**課題のねらい:** EH500の登場を扱った提示文を、一字一句違えずに全文書き写しなさい。

旅メモ ~旅について思うがままに考える~

元鉄道マンの視点から、旅と交通について思うがままに考えたことを紹介します。

海峡下の電機の系譜【Ⅷ】 新世代のマンモス機・EH500(3)

広告

9.新世代のマンモス機

9-3 「重連」ではない「2車体で1両」・EH500の登場

 出力6000kWという空前のハイパワー機であるEF500の開発が事実上失敗したことで、単機で首都圏ー北海道と日本海縦貫線を往く貨物列車の牽引と、1列車あたりの連結両数を増やすという企みは潰えてしまいました。

 しかし、重連運転が常態化していることには変わらず、加えてED75の老朽化も進んでいたこともあって、後継機の開発は待ったなしの状態でした。

 一方、直流機であるEF200は取りあえずは量産されたものの、やはり6000kWという高出力は地上設備に与える影響も大きいことから、旅客会社にとっては歓迎できる機関車ではありませんでした。そのため、出力をEF66並に制限しながら運用せざるを得ず、高価な割には十分な性能を発揮できないという課題を抱えたままになってしまいます。

 そこで、出力を最適化させながら、運用コストを極力軽減できる最新鋭機として、EF210が開発されました。これは概ね成功を収め、量産も軌道に乗ってEF65の初期車やEF66を置き換えていくことになります。

 EF210の成功によって、交直流機にも後継機開発の道筋が見えてきました。

 このように紆余曲折を経て、1998年に開発されたのがEH500でしあ。

**出典抜粋:**
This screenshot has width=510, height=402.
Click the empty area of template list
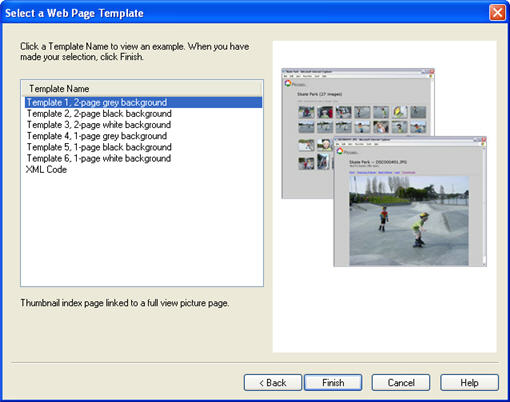click(142, 230)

**解答:**
旅メモ ~旅について思うがままに考える~

元鉄道マンの視点から、旅と交通について思うがままに考えたことを紹介します。

海峡下の電機の系譜【Ⅷ】 新世代のマンモス機・EH500(3)

広告

9.新世代のマンモス機

9-3 「重連」ではない「2車体で1両」・EH500の登場

 出力6000kWという空前のハイパワー機であるEF500の開発が事実上失敗したことで、単機で首都圏ー北海道と日本海縦貫線を往く貨物列車の牽引と、1列車あたりの連結両数を増やすという企みは潰えてしまいました。

 しかし、重連運転が常態化していることには変わらず、加えてED75の老朽化も進んでいたこともあって、後継機の開発は待ったなしの状態でした。

 一方、直流機であるEF200は取りあえずは量産されたものの、やはり6000kWという高出力は地上設備に与える影響も大きいことから、旅客会社にとっては歓迎できる機関車ではありませんでした。そのため、出力をEF66並に制限しながら運用せざるを得ず、高価な割には十分な性能を発揮できないという課題を抱えたままになってしまいます。

 そこで、出力を最適化させながら、運用コストを極力軽減できる最新鋭機として、EF210が開発されました。これは概ね成功を収め、量産も軌道に乗ってEF65の初期車やEF66を置き換えていくことになります。

 EF210の成功によって、交直流機にも後継機開発の道筋が見えてきました。

 このように紆余曲折を経て、1998年に開発されたのがEH500でしあ。